Is R an equivalence relation?
For symmetric, the rule is $∀a,b ∈ B$ s.t. $a\R b$, $b\R a$ is true.
But when I do the relation, do I bring the operator (i.e. $\land$ and $\lor$) over also?
For example:
1) $(a \land b) \op (c \lor d) \to (c \lor d) \op (a \land b)$
2) $(a \land b) \op (c \lor d) → (c \land d) \op (a \lor b)$
which is the correct way of representing?
Here the elements of $B$ are ordered pairs of propositions.

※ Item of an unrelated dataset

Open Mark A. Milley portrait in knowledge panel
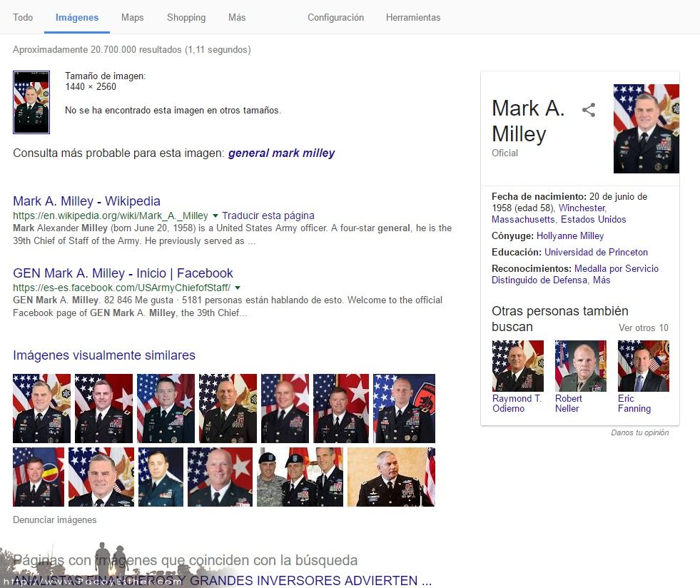 point(646,128)
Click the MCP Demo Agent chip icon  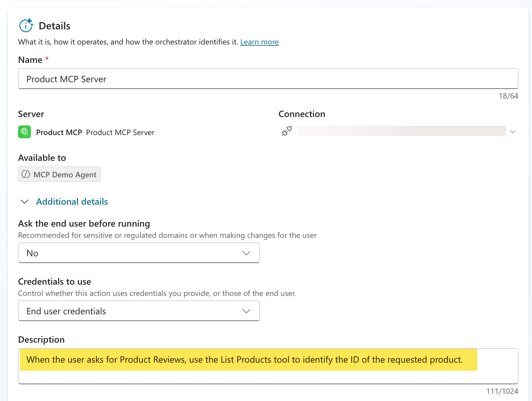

So you must show that $R$ is symmetric, you need to show that $(2)$, as you've written, holds. That is, you need to show that $$\forall (a, b) \in B,\; [(a \land b) \op (c \lor d)] \rightarrow [(c \land d) \op (a \lor b)].$$
Whether your relation is symmetric or not depends on the set on which the relation is defined. If it is defined on the set of all ordered pairs of all propositions, e.g., $(a, b)$, where $a, b\, \in \{\text{All possible propositions}\}$, then you should be able to easily find a pair of propositions that provides a counterexample to symmetry.
Note: that to determine whether $R$ is an equivalence relation on the set $B$ of pairs $(x, y)$, you need to also need to determine whether the relation is reflexive and transitive, as well as symmetric:
Note that for $\op$, as defined, $(p \op q) \iff (p \land \lnot q) \iff \lnot(p\rightarrow q)$.